Hot Sundance films are fizzy highs in the Wasatch mountains, but they often seem to become something flatter and less transporting when they arrive in urban, sea-level plexes. This is one of the oldest truisms around. I’ve been writing articles about this syndrome for a good 20 years.
Variety‘s Rebecca Rubin has checklisted the latest manifestations of this cultural disparity, but she can’t quite bring herself to blurt out the phrase “no-star wokester indie flicks don’t usually fly with Joe and Jane Popcorn.”
I’m not allowed to infer that “movies about brilliant chubby girls struggling with personal or professional issues” constitute a problematic sub-category, but one could at least argue as much.

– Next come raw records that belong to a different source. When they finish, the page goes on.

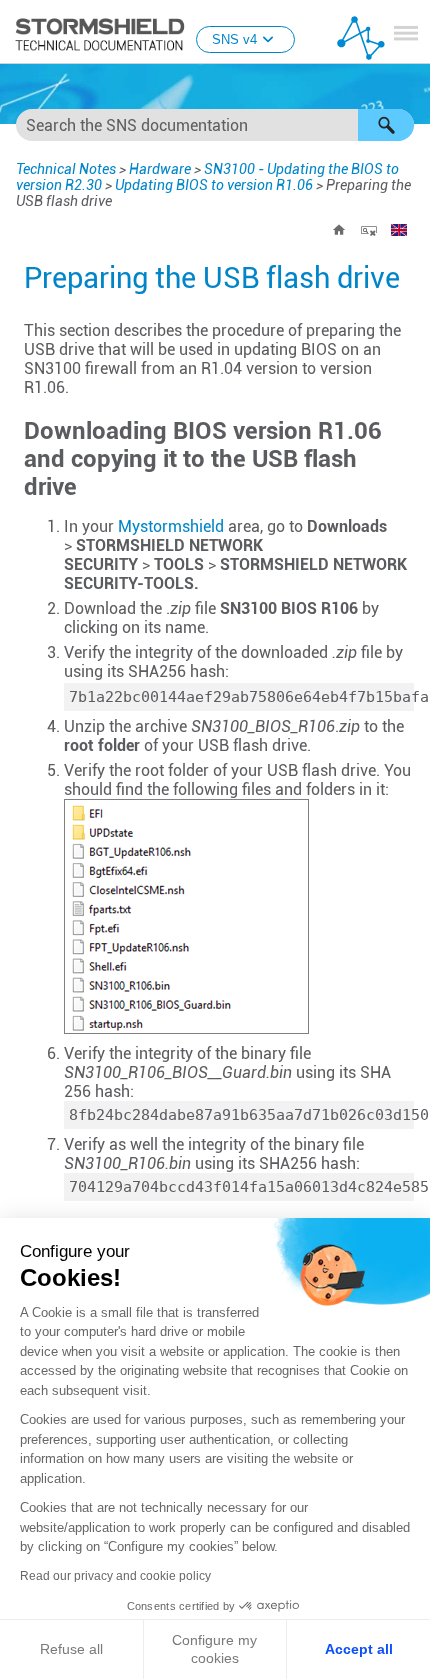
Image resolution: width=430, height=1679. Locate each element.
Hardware (160, 169)
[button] (386, 125)
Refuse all (71, 1649)
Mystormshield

It’s too early to say if Paul Downs Colaizzo‘s Brittany Runs a Marathon (Amazon, 8.23) will swim or sink. (An 84% Rotten Tomatoes audience score is a positive indicator.) But Geremy Jasper‘s Patti Cake$, Nisha Ginatra‘s Late Night and Olivia Wilde‘s Booksmart all qualify, and they all underperformed.
I was mostly taken by Gurinder Chadha‘s Blinded By The Light, but it didn’t connect all that broadly after opening on 8.16. No stars, British Pakistani culture, father-son conflict, etc. Warner Bros. acquired the Springtseen-themed musical in Park City for $15 million, but since opening in 2207 theatres it’s only made $8,103,492.
The one big narrative breakout hit is A24’s The Farewell (because it’s an excellent, well-acted film that delivers the emotional goods), and the only documentary hit so far is Apollo 11 with $9,039,891 thus far.
After five weeks in theatres HE’s own David Crosby: Remember My Name has only accumulated $459,880. Easily one of the best docs of the year and an emotional truth drug movie second to none. Why the lethargy?.
Rubin excerpt #1: “Netflix bought Extremely Wicked, Shockingly Evil and Vile, a drama from the perspective of Ted Bundy’s girlfriend, for a reported $8 million, but it’s not clear yet whether it will mount an awards push.” HE clarification: An awards push is unlikely.
Rubin excerpt #2: “Amazon’s The Report likely won’t be breaking any box-office records, since it will land on Prime Video two weeks after it it opens in theaters.” HE clarification: Not happening.